I'm not arguing either way, I'm just wondering which you meant.
SheepieBoss wrote:
do you realize if the US Government had taken action after the shot across our bow by Saudia Arabia back in 1974 with the oil embargo and increased the mileage on all vehicles 1/3 mpg each year.........that today, 34 year's later we wouldn't need Middle East oil? (Bob Brinker's Money Talk, today April 12th)


It's more in depth than this, but:
When I think back on that oil crisis situation I remember being told ways to cut back on fuel to help resolve the situation. Things such as:
1. Don't drive when you can walk.
2. Make your errands in one round trip.
3. Turn the thermastat down a couple degrees.
4. Turn off unnecessary lights in the house.
5. Don't use outdoor Christmas lights.

I was somewhat saddened by the darkness of that Christmas season, but I was more disgusted by those that kept theirs lit.

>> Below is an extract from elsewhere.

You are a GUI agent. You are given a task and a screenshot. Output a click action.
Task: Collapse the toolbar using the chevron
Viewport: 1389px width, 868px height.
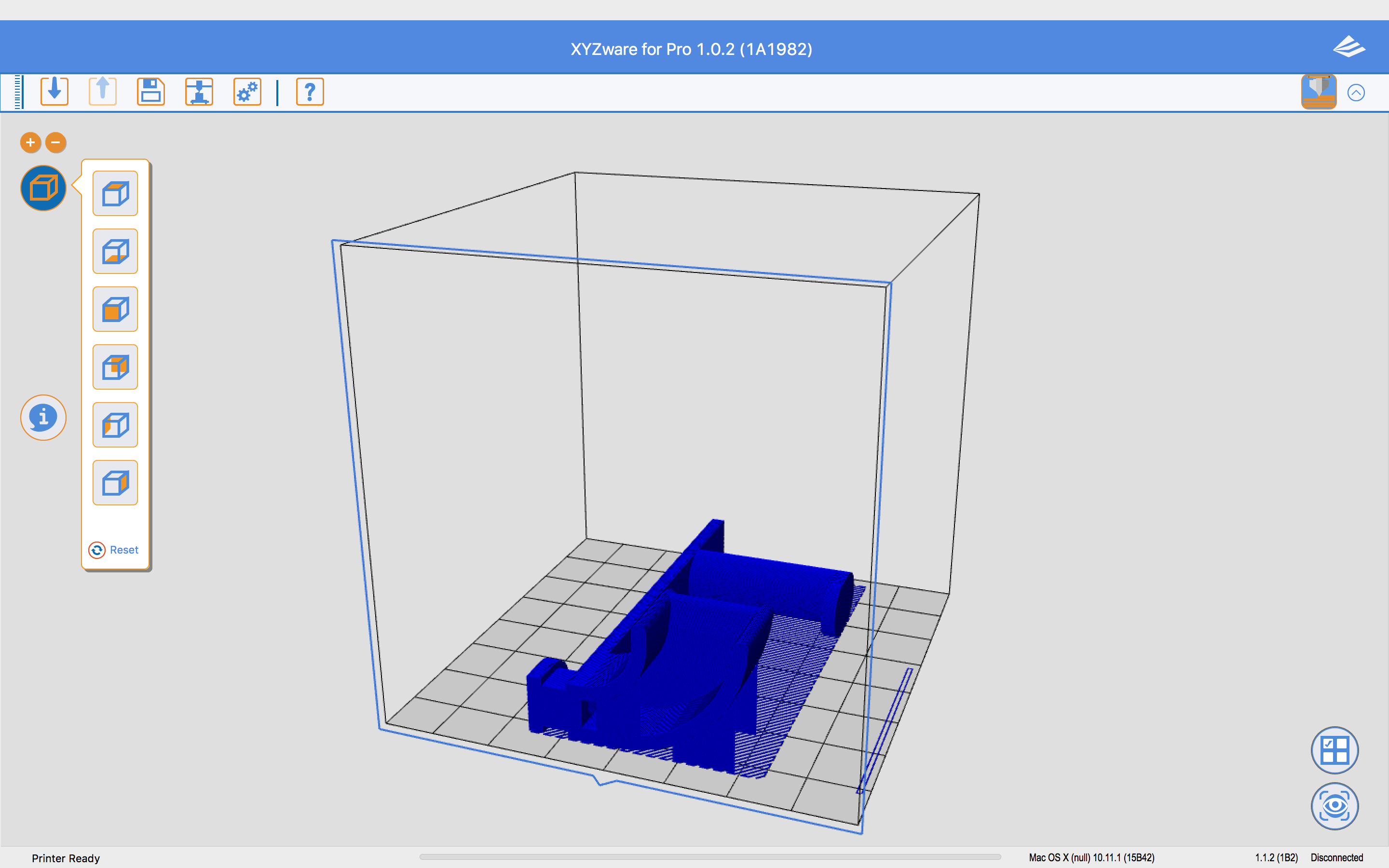1356,92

Sometimes its up to us to do our part. After the crisis what did we do? What did we learn? From our behaviour I would say nothing.

Gradually the Christmas lights returned, but their numbers grew larger each year following the crisis.

We have been, and are a very wasteful nation. Our waste is part of why we depend on foreign oil. Now we're paying the piper again.

Instead of buying gas saving cars after that crisis we eventually set a record of the number of SUV's on the road. I prefer mine over my car, but.......... afford is about to override prefer.

SheepieBoss wrote:
....For all those who expect the government to solve their problems from price of gasoline to health care, realize it IS the government that is the problem. If you want something done, do it yourself.


The government IS the problem, but we allowed them to get away with putting us in these situations. Now, they almost have us where they want us. "Totally dependent on THEM for everything!" With all the taxes we pay, we already work for them. It's only a matter of time before they take the whole paycheck.

People are worried about a recession, we should probably be more worried about another depression.

God help us all.
I wasn't around when the Great Depression hit.

But what I read in history books (in a very conservative state) was that the government was very key in helping us emerge.

I think the problem is less our dependence on foreign oil than it is on excess consumption of energy, period. (Not to mention excess consumption of fast food, junk food, plastics, disposable goods, etc). Our waistlines and our bottomlines (pun intended) would improve if we drove less.

In Europe and other places, high prices for gasoline were intended to reduce consumption of gasoline, and preferential use of other modes of transportation. I see the point and the value in that.

I don't see the point of SUVs, especially in town. I drive a mid-sized car that gets good gas mileage all year round--through some pretty nasty Minnesota winter weather, through some pretty steep and windy roads. The SUVs I see seem to struggle a lot more than I do with the road conditions.
here in our area on TV Kwick fill is USA made. they even out it on TV. BUY AMERICAN !!!!!
OES Mommy wrote:
here in our area on TV Kwick fill is USA made. they even out it on TV. BUY AMERICAN !!!!!


They actually get all their oil from Canada. It's refined in the U.S. but the actual crude oil in not from here.

http://pittsburghlive.com:8000/x/pittsb ... 57373.html
mouthypf wrote:
We have been, and are a very wasteful nation. Our waste is part of why we depend on foreign oil.


I agree. I think about everything I throw out & use more than ever these days.

Our gas prices in south Jersey are around the $3.00 mark. Surprisingly, I think we're the lowest in the country.

We have had our Prius now for a few years. We LOVE it, not only because of the gas prices, but the car itself is made really well, drives nice and has a great sound system. My husband usually drives it to work because he has a big commute. He tries to break his own records with the gas mileage, which you can monitor while you drive. The highest he got was 68 mph.

Forgot to mention that I was in NYC today and so many of the taxis are now Priuses which is part of Bloomburg's plan to convert the city.